==== INFORMATION SHOWN

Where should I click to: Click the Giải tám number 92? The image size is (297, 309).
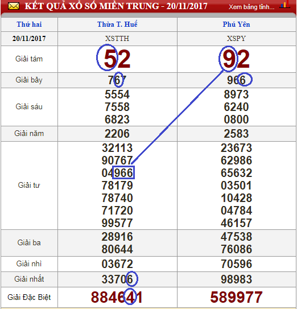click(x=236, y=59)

========
==== INFORMATION SHOWN

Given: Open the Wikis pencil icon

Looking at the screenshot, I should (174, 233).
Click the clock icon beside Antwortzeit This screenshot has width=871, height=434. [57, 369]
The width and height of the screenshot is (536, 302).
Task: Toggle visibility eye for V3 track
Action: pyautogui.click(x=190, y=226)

========

THE PROBLEM: Locate and copy every line of the records above that contains the string "screenshot". Case counts, so uppercase and lowercase letters are treated as different.

RESULT:
Looking at the screenshot, I should (174, 233).
Click the clock icon beside Antwortzeit This screenshot has width=871, height=434. [57, 369]
The width and height of the screenshot is (536, 302).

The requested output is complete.